**Exercise goal**
Count the lines below that include "link". Only the number should be given.

**Provided information**

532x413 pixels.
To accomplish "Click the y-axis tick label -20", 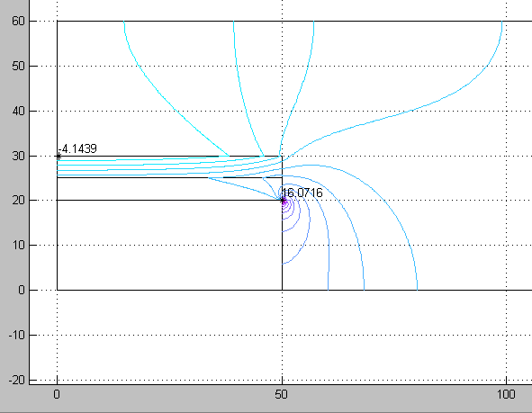I will pos(16,380).
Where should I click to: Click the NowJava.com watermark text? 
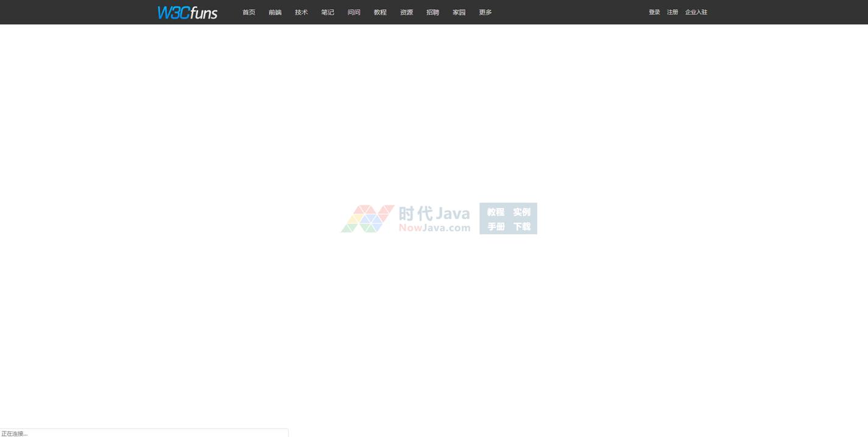[434, 228]
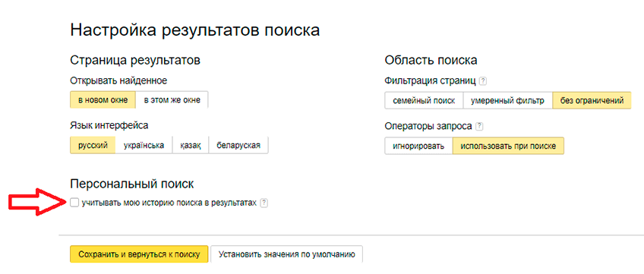Set filter to семейный поиск

[x=424, y=100]
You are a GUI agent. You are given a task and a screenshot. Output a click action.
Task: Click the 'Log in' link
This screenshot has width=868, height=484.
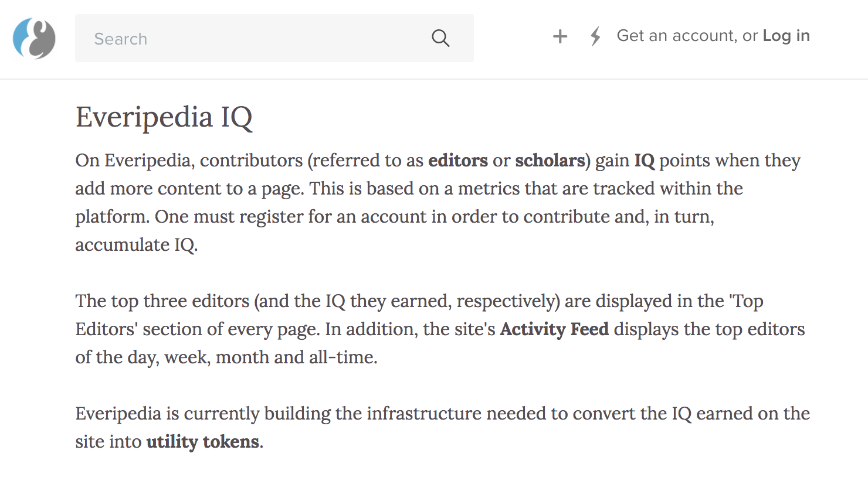[786, 36]
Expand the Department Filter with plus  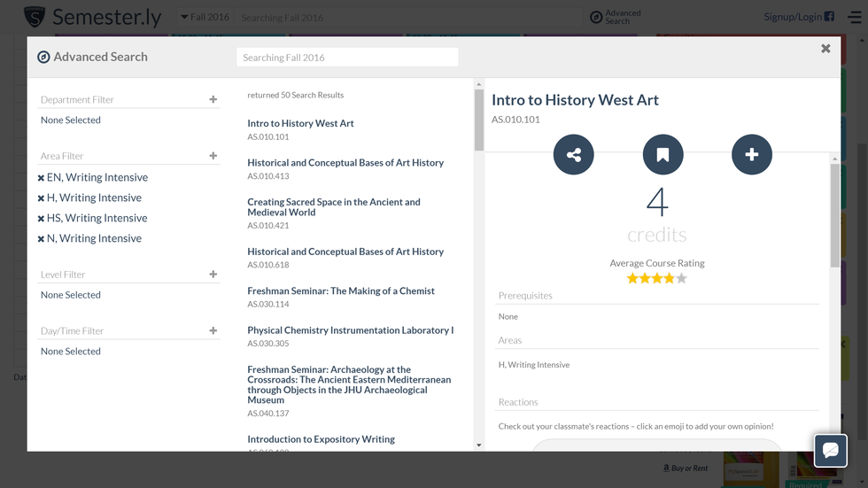click(x=213, y=99)
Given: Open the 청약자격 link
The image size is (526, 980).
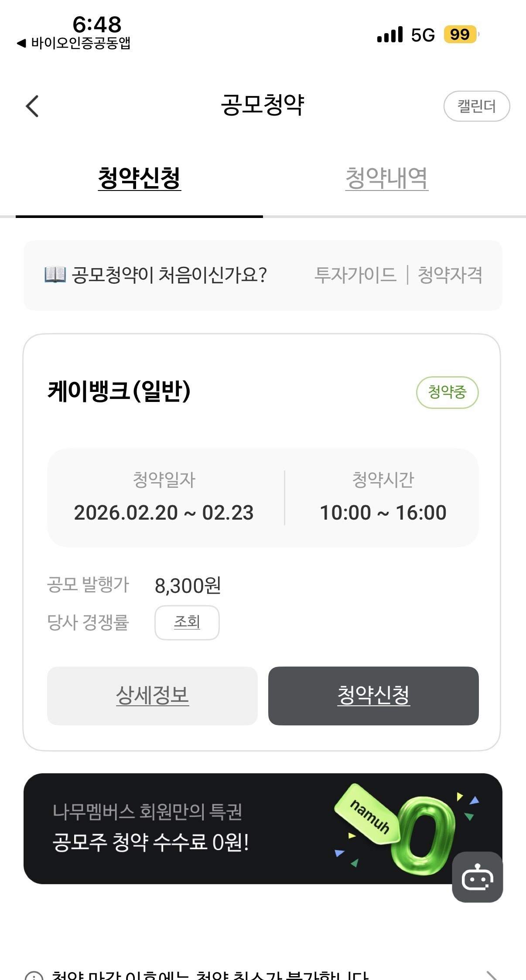Looking at the screenshot, I should (x=450, y=275).
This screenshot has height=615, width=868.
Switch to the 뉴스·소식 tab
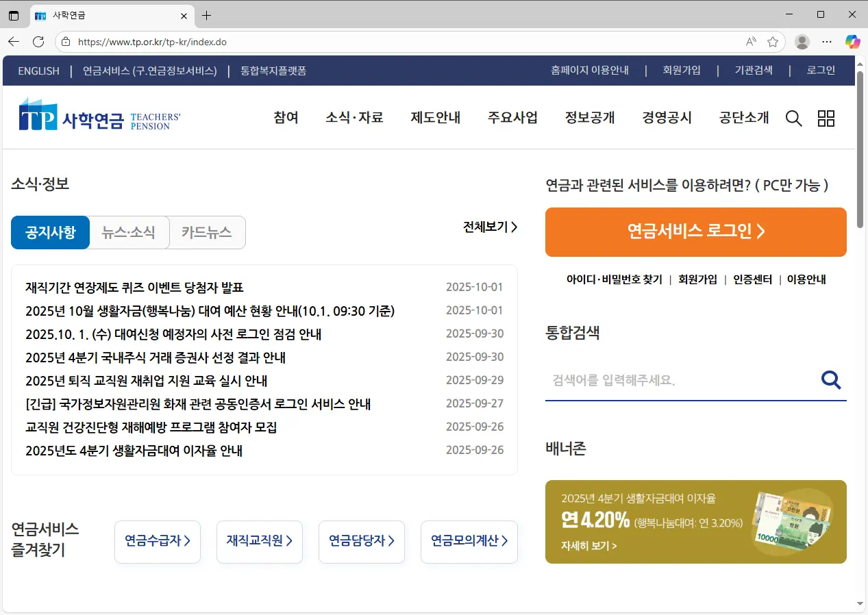[129, 233]
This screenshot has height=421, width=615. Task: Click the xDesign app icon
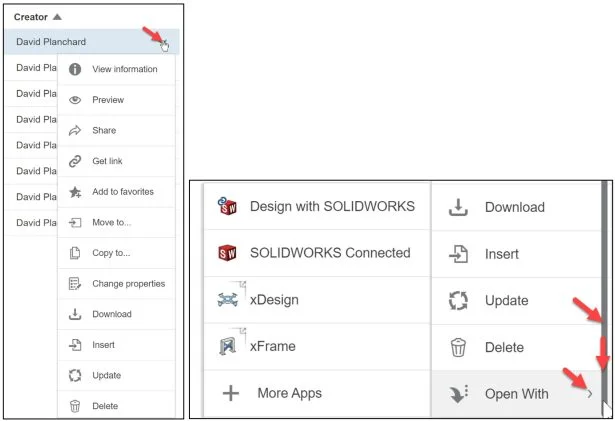click(227, 299)
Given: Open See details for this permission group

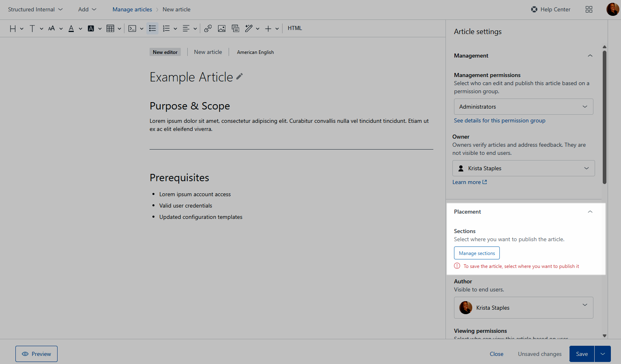Looking at the screenshot, I should [x=499, y=121].
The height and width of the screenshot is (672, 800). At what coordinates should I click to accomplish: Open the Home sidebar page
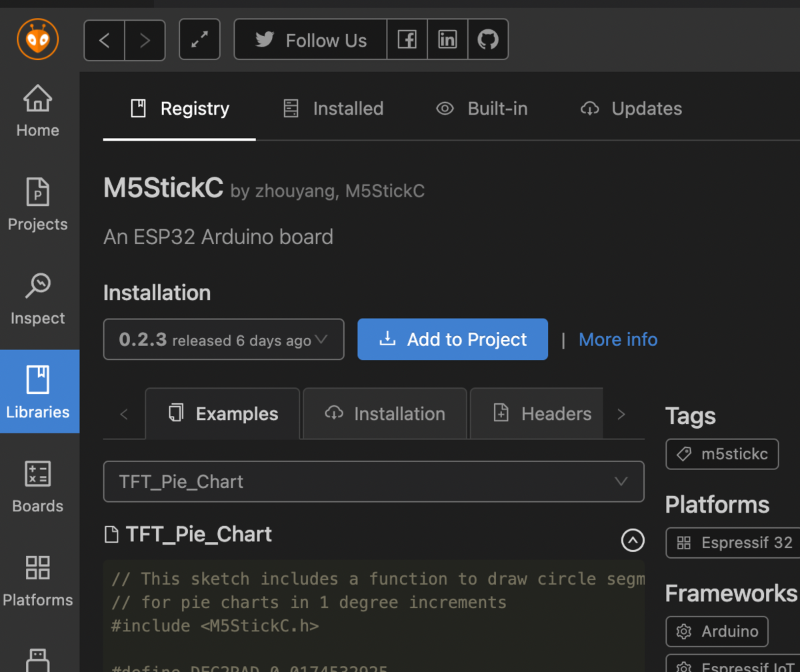[38, 111]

**Answer space**
2